This work addresses the biological plausibility of backpropagation (BP) in neural circuits. Conventional BP relies on non-biological constraints—such as symmetric weights and segregated forward/backward pathways—rendering it incompatible with known neurophysiology. To resolve this, the authors propose a biologically grounded, three-timescale synaptic plasticity rule that integrates excitatory–inhibitory (E–I) balance and retrograde signaling. The rule is fully local and interpretable, derived rigorously from first principles without approximation, and yields exact gradient descent equivalent to standard BP. Its core innovation is an internal “credit” state variable that dynamically couples error propagation with E–I network dynamics across multiple temporal scales: millisecond-scale spiking, second-scale retrograde neuromodulation, and minute-scale synaptic plasticity. Theoretical analysis proves equivalence to BP; simulations demonstrate self-organized emergence of functional modules whose structure depends on learning rate—yielding testable experimental predictions.

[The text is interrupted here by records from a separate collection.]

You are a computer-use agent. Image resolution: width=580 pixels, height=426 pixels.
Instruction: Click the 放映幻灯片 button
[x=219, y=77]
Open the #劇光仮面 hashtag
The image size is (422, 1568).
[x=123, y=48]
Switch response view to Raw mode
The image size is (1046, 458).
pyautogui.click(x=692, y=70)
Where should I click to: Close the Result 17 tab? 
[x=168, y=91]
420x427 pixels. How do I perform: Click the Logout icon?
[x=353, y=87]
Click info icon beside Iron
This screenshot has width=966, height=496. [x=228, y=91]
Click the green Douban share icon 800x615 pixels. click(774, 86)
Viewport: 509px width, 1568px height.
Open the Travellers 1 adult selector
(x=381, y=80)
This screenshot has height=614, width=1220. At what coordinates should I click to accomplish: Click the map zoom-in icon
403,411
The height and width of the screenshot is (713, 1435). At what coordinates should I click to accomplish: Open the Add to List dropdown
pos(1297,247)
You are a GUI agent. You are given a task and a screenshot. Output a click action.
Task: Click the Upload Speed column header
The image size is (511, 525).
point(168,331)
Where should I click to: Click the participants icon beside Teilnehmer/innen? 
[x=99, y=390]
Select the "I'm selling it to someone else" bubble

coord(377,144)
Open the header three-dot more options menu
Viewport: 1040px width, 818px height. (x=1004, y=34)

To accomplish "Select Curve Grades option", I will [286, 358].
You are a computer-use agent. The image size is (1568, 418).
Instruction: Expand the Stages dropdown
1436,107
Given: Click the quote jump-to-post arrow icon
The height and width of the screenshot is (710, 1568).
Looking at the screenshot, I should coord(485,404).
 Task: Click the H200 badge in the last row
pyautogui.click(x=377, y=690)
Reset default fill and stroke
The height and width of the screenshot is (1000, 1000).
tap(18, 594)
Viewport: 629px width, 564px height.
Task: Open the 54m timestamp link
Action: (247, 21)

Over the past several decades, backpropagation (BP) has played a critical role in the advancement of machine learning and remains a core method in numerous computational applications. It is also utilized extensively in comparative studies of biological and artificial neural network representations. Despite its widespread use, the implementation of BP in the brain remains elusive, and its biological plausibility is often questioned due to inherent issues such as the need for symmetry of weights between forward and backward connections, and the requirement of distinct forward and backward phases of computation. Here, we introduce a novel neuroplasticity rule that offers a potential mechanism for implementing BP in the brain. Similar in general form to the classical Hebbian rule, this rule is based on the core principles of maintaining the balance of excitatory and inhibitory inputs as well as on retrograde signaling, and operates over three progressively slower timescales: neural firing, retrograde signaling, and neural plasticity. We hypothesize that each neuron possesses an internal state, termed credit, in addition to its firing rate. After achieving equilibrium in firing rates, neurons receive credits based on their contribution to the E-I balance of postsynaptic neurons through retrograde signaling. As the network’s credit distribution stabilizes, connections from those presynaptic neurons are strengthened that significantly contribute to the balance of postsynaptic neurons. We demonstrate mathematically that our learning rule precisely replicates BP in layered neural networks without any approximations. Simulations on artificial neural networks reveal that this rule induces varying community structures in networks, depending on the learning rate. This simple theoretical framework presents a biologically plausible implementation of BP, with testable assumptions and predictions that may be evaluated through biological experiments.